Todo tipo de cruz que nos sobrevenga porta, de una u otra forma, el carácter de la muerte en sí misma; representa en cierto sentido una pérdida de la vida, sea a nivel espiritual, psicológico o corporal. Por eso, nuestra reacción natural es rechazar la cruz.
Sin embargo, la muerte es inevitable, y la Sagrada Escritura señala que es prudente pensar en nuestro fin (cf. Eclo 7,36). Acojamos, pues, con la gracia de Dios, el mensaje de la muerte que está contenido en la Cruz, y entonces empezaremos a integrar conscientemente a la muerte en nuestra vida.
Como católicos, sabemos por fe que la muerte será el paso hacia la unificación eterna con Dios, hacia la inmensa dicha que no conoce fin… Nuestra alma lo sabe, porque anhela llegar ahí. Con la aceptación de la cruz, que suele darse paso a paso, nuestro interior se centra más en Dios y nuestra alma se orienta más hacia su destinación eterna.

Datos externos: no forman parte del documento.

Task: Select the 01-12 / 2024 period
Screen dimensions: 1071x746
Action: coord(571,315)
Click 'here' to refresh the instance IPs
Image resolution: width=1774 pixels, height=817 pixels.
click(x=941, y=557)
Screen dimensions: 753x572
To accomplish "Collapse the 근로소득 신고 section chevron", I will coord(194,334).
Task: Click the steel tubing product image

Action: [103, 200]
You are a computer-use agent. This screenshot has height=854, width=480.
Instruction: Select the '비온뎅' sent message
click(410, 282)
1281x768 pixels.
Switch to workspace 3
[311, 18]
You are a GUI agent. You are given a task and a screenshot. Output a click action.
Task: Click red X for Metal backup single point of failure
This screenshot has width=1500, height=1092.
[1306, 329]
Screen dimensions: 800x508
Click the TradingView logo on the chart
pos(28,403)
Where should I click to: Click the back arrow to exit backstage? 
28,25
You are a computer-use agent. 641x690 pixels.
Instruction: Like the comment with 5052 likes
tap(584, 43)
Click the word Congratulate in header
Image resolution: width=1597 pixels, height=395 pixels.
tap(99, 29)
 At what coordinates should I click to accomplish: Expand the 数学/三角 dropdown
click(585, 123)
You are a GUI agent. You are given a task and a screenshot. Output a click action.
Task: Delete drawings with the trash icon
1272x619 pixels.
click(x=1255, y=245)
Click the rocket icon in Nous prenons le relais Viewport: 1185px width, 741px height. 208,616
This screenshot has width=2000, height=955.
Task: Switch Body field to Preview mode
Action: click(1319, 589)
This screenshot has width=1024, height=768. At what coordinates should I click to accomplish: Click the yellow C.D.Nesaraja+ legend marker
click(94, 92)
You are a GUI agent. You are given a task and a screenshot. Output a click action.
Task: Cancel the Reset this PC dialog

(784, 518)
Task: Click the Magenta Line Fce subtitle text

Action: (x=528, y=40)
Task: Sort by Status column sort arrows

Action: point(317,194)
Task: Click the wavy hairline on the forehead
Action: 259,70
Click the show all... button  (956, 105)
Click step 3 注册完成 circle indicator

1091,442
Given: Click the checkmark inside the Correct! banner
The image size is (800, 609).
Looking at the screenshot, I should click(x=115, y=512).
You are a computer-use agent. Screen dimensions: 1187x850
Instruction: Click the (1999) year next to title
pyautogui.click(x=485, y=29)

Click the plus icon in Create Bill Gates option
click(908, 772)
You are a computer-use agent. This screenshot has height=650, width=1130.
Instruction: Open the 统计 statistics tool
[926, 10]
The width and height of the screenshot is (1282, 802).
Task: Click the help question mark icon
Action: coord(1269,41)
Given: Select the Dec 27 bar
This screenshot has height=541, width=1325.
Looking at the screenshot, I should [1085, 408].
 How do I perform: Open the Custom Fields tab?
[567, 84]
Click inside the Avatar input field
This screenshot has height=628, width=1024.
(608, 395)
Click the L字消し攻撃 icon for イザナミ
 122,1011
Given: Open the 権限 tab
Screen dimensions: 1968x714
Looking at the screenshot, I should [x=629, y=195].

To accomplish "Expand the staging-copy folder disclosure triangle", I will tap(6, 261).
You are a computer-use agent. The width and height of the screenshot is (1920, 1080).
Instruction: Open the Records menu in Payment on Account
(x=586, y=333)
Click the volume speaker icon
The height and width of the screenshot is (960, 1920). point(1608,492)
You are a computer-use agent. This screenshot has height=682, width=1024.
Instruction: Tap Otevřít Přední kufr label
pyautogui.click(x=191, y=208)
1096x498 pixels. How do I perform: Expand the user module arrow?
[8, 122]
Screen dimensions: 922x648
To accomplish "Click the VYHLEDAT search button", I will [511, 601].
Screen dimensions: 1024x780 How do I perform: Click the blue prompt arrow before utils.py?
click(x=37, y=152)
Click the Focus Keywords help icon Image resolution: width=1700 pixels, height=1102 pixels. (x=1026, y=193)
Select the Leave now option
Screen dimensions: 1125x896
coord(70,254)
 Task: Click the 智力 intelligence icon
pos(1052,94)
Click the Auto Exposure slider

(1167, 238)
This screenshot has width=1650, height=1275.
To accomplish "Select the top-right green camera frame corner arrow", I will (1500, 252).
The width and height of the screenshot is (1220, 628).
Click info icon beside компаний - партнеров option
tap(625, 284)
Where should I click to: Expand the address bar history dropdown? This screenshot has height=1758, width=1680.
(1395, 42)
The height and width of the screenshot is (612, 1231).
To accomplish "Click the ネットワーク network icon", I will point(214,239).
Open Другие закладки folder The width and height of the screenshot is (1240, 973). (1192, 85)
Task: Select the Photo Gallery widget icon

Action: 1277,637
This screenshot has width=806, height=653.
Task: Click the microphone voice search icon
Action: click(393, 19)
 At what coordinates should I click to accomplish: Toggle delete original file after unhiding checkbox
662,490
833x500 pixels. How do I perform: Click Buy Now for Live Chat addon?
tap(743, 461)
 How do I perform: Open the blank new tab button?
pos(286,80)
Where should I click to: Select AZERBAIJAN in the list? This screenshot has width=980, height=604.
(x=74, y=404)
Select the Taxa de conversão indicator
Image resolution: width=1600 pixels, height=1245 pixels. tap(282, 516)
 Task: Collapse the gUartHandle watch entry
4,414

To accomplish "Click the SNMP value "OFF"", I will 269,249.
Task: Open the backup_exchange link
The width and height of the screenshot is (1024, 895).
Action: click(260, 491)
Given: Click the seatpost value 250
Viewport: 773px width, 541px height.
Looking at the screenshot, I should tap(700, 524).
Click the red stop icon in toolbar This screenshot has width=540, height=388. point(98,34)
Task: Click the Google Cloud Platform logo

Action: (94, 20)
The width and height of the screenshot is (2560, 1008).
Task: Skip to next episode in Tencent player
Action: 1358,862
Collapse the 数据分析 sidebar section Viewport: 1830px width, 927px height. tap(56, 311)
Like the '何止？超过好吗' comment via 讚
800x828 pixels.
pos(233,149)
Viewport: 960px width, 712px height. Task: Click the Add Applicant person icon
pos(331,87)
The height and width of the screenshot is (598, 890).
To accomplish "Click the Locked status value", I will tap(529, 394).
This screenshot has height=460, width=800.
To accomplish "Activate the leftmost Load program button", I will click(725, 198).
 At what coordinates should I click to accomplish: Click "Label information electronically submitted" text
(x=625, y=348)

Así, nuestra vida queda cada vez más liberada de aquella carga interior que puede agobiarnos inmensamente: el miedo a la muerte. Y si además llegamos a comprender que de la cruz aceptada por amor a Jesús brota una fuerza misionera, entonces se desvanecerá también la tentación del sinsentido del sufrimiento, y nuestra alma se robustecerá.
Vemos así que incluso en el sufrimiento que Dios permite para nosotros está presente su Sabiduría: además de poder cooperar en la salvación de las almas, Él se vale de la cruz que tenemos que cargar para la sanación de nuestra propia alma. ¡Cuánta sabiduría y bondad de Dios!